Write the records below out again, swapping every "computer-use agent" for "screen assistant" and leaving everything else as it is.

## START Data for processing

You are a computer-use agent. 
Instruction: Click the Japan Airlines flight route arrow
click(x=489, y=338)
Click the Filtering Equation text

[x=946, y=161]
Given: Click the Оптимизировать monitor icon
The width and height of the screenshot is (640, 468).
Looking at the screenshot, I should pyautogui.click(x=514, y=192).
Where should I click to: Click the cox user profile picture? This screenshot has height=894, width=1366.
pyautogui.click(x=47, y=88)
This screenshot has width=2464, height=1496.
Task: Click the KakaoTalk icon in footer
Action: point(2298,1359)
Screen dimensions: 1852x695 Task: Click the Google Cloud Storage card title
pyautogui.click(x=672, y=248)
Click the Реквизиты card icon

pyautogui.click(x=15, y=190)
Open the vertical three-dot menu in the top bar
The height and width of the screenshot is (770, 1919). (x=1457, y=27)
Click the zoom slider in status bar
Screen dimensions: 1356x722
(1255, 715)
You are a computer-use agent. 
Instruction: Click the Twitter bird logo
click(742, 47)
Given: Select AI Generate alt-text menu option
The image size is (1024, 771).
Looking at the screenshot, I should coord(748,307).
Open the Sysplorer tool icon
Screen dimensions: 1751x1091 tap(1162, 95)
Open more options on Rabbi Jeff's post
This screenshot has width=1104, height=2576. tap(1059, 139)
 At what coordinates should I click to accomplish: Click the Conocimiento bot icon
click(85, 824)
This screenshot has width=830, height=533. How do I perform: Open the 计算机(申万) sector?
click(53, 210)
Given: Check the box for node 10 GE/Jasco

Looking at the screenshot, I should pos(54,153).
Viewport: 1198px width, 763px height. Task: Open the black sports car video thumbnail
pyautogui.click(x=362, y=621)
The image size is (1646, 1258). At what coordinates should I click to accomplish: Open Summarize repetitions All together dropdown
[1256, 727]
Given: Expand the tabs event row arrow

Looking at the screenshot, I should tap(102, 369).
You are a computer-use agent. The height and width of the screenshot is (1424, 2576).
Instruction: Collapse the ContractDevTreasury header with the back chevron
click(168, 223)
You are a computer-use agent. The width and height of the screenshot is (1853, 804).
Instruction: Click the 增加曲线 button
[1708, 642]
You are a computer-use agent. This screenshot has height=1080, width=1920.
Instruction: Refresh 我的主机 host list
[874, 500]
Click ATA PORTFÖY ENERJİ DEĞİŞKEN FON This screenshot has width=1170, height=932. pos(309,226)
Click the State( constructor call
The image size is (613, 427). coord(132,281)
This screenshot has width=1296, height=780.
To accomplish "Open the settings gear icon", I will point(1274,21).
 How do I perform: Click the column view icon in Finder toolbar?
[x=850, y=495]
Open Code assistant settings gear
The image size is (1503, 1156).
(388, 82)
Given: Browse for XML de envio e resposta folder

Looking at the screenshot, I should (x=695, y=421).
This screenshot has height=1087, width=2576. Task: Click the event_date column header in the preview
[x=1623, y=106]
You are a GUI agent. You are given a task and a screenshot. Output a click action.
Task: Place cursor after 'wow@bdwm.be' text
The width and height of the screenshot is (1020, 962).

## END Data for processing

- _Reply_
You are a screen assistant. 
Instruction: Click the Japan Airlines flight route arrow
click(x=489, y=338)
Click the Filtering Equation text

[x=946, y=161]
Given: Click the Оптимизировать monitor icon
The width and height of the screenshot is (640, 468).
Looking at the screenshot, I should pyautogui.click(x=514, y=192).
Where should I click to: Click the cox user profile picture? This screenshot has height=894, width=1366.
pyautogui.click(x=47, y=88)
This screenshot has width=2464, height=1496.
Task: Click the KakaoTalk icon in footer
Action: point(2298,1359)
Screen dimensions: 1852x695 Task: Click the Google Cloud Storage card title
pyautogui.click(x=672, y=248)
Click the Реквизиты card icon

pyautogui.click(x=15, y=190)
Open the vertical three-dot menu in the top bar
The height and width of the screenshot is (770, 1919). (x=1457, y=27)
Click the zoom slider in status bar
Screen dimensions: 1356x722
(1255, 715)
You are a screen assistant. 
Instruction: Click the Twitter bird logo
click(742, 47)
Given: Select AI Generate alt-text menu option
The image size is (1024, 771).
Looking at the screenshot, I should coord(748,307).
Open the Sysplorer tool icon
Screen dimensions: 1751x1091 tap(1162, 95)
Open more options on Rabbi Jeff's post
This screenshot has width=1104, height=2576. tap(1059, 139)
 At what coordinates should I click to accomplish: Click the Conocimiento bot icon
click(85, 824)
This screenshot has width=830, height=533. How do I perform: Open the 计算机(申万) sector?
click(53, 210)
Given: Check the box for node 10 GE/Jasco

Looking at the screenshot, I should pos(54,153).
Viewport: 1198px width, 763px height. Task: Open the black sports car video thumbnail
pyautogui.click(x=362, y=621)
The image size is (1646, 1258). At what coordinates should I click to accomplish: Open Summarize repetitions All together dropdown
[1256, 727]
Given: Expand the tabs event row arrow

Looking at the screenshot, I should tap(102, 369).
You are a screen assistant. The height and width of the screenshot is (1424, 2576).
Instruction: Collapse the ContractDevTreasury header with the back chevron
click(168, 223)
You are a screen assistant. The width and height of the screenshot is (1853, 804).
Instruction: Click the 增加曲线 button
[1708, 642]
You are a screen assistant. This screenshot has height=1080, width=1920.
Instruction: Refresh 我的主机 host list
[874, 500]
Click ATA PORTFÖY ENERJİ DEĞİŞKEN FON This screenshot has width=1170, height=932. pos(309,226)
Click the State( constructor call
The image size is (613, 427). coord(132,281)
This screenshot has width=1296, height=780.
To accomplish "Open the settings gear icon", I will point(1274,21).
 How do I perform: Click the column view icon in Finder toolbar?
[x=850, y=495]
Open Code assistant settings gear
The image size is (1503, 1156).
(388, 82)
Given: Browse for XML de envio e resposta folder

Looking at the screenshot, I should (x=695, y=421).
This screenshot has height=1087, width=2576. Task: Click the event_date column header in the preview
[x=1623, y=106]
You are a GUI agent. You are given a task and a screenshot. Output a click action.
Task: Place cursor after 'wow@bdwm.be' text
The width and height of the screenshot is (1020, 962).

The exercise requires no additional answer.